Enviada em 06/07/2021

A Constituição Federal promulgada em 1988, prevê a todos os seus cidadãos o pleno direito da inclusão, de estar e de ir e vir. No entanto, na realidade, tais garantias são deturpadas. Segundo o site de informações G1, o Brasil possui cerca de 14 milhões de pessoas com algum tipo de deficiência, em contraposto, em todo país, menos de 5% dos locais são para elas acessíveis. Essa situação nefasta ocorre não somente pelo olhar capacitista da sociedade, mas também pela ausência de políticas públicas advindas do governo no combate a este.

Diante desse cenário, torna-se importante ressaltar como a imagem deturpada por décadas em relação a pessoas com deficiência, somam em grande parte para essa problemática.
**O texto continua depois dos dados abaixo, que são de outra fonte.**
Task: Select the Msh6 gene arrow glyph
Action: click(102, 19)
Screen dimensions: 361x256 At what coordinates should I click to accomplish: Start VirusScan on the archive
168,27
Na série Special da Netflix, um jovem com paralisia cerebral que tenta trabalhar como redator para um jornal, enfrenta constantemente os olhares de dúvida em relação a sua capacidade, e se vê na necessidade de desconstruir diariamente o pensamento que por tanto tempo foi alimentado em relação a sua deficiência e também de outras pessoas. De forma análoga, na realidade do Brasil o mesmo acontece e é evidenciado através da luta diária dessas pessoas contra o capacitismo, na qual elas tentam comprovar que o fato de conviverem com alguma deficiência, não as torna incapazes, e a única coisa impedindo a sociedade de enxergar isso, e a discriminação. Desse modo, é notório apontar que o pensamento capacitista impregnado são os reais limitantes para integração sem segregação dessas pessoas, algo que precisa urgentemente ser mudado.
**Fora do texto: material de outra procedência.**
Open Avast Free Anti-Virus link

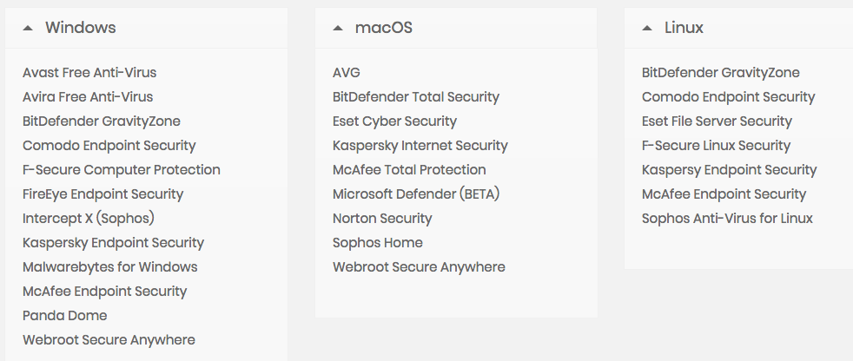(x=89, y=73)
Paralelo a isso, tem-se a falta de intervenções governamentais que trabalhem em prol do combate ao capacitismo e na inclusão destas pessoas para além do que é visto hoje. Em consonância com o sociólogo Hugo Martins, é hora de perceber que as linhas de acessibilidade vão para muito além de apenas uma rampa em edifícios ou um interprete na tv, pois isso são apenas alternativas que não fazem parte de um real plano de universalizar um caminho para a participação de pessoas com deficiência  de forma real. De tal maneira, é possível dizer que  ao negligenciar e não promover de forma ativa o fim dessa situação, o Estado está indo contra as palavras de sua própria Carta Magna.

Depreende-se, portanto, a necessidade do governo em fornecer ferramentas viáveis a essa luta, por intermédio de parcerias público-privadas, com o aumento de cotas nas empresas, universidades e a introdução em todas as escolas de professores especializados que promovam o acolhimento e criem debates sobre a importância do respeito à diversidade, com a presença de alunos, pais, e outros membros da comunidade. Espera-se, com essas ações, combater o capacitismo em alguns dos seus principais focos, e fornecer ainda na educação básica uma opotunidade para um futuro de olhar inclusivo.